◆ **Activity**
Transcribe nothing but the lines from the one with "This screenshot has height=449, width=599." to the end of the entries, both included, keeping each exact and leaving every picture out.

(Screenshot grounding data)
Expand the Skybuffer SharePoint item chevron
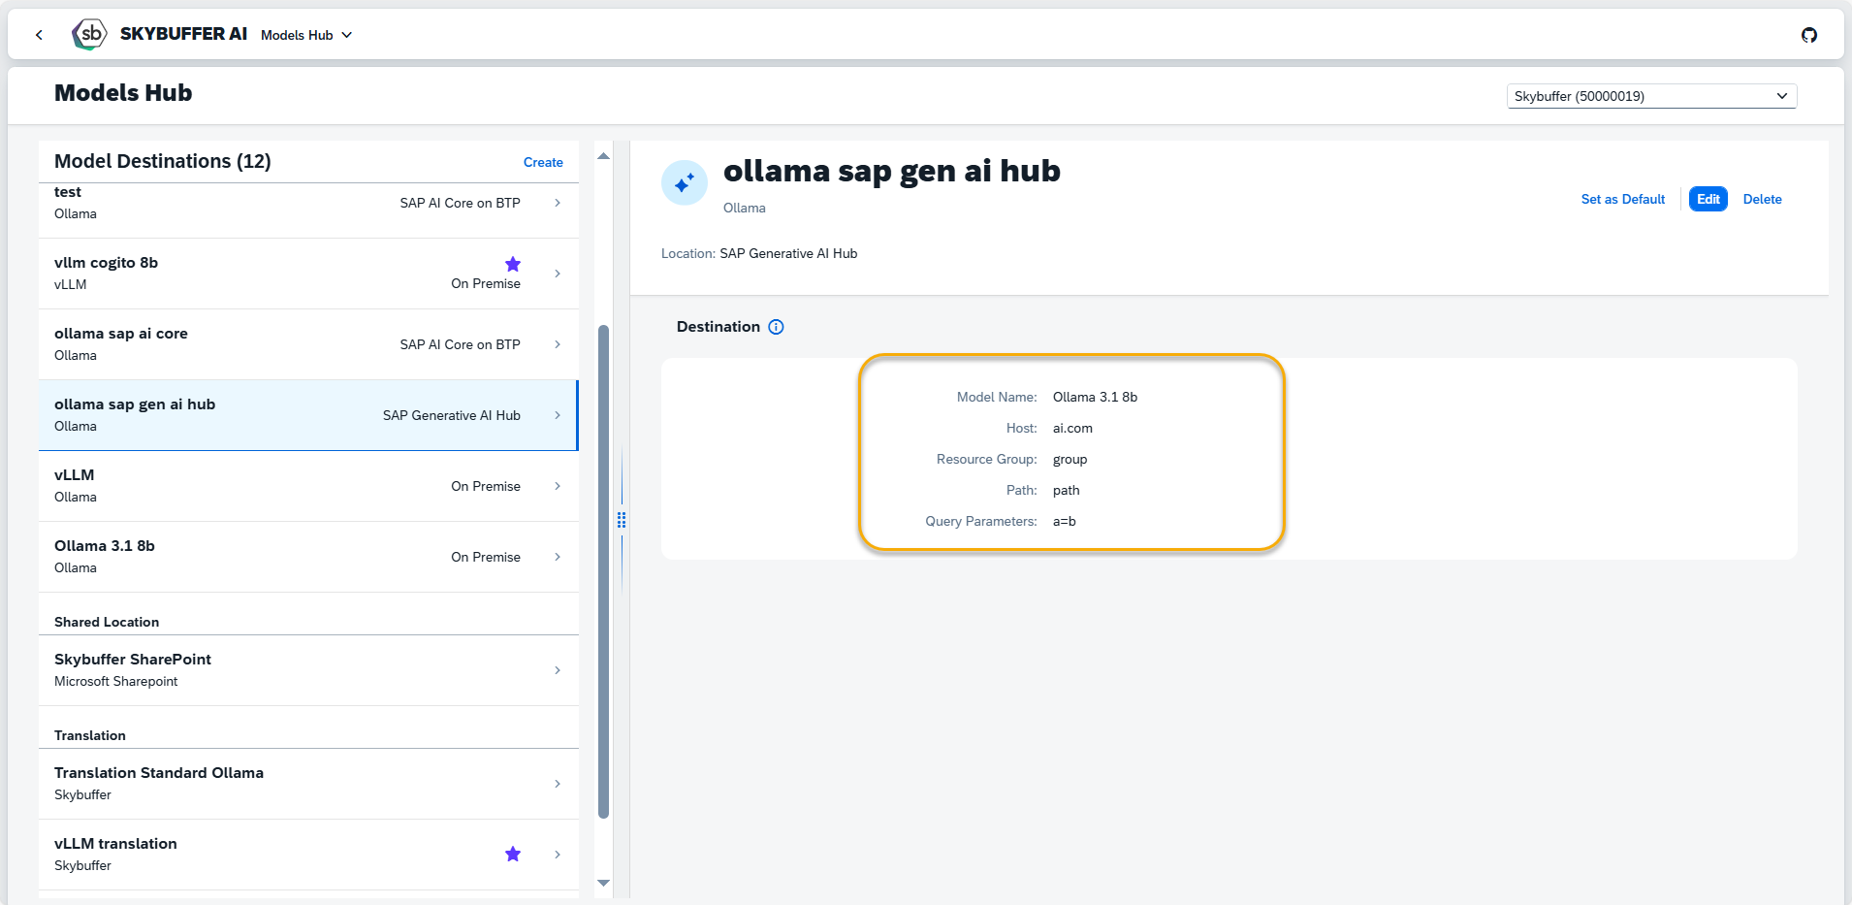This screenshot has height=905, width=1852. [x=558, y=670]
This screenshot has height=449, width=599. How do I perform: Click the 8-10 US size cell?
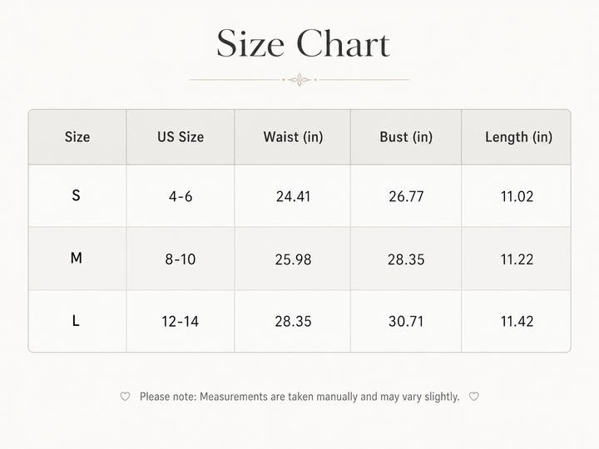pyautogui.click(x=181, y=259)

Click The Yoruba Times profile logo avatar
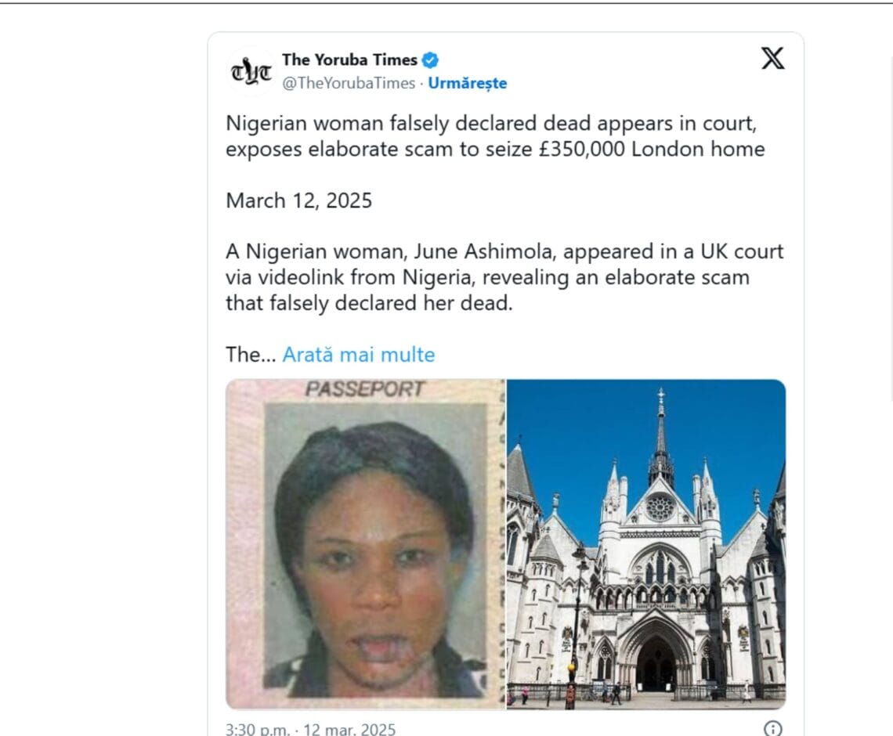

◆ **Answer space**
This screenshot has height=449, width=599. How do I perform: Click the 8-10 US size cell?
pyautogui.click(x=181, y=259)

Click The Yoruba Times profile logo avatar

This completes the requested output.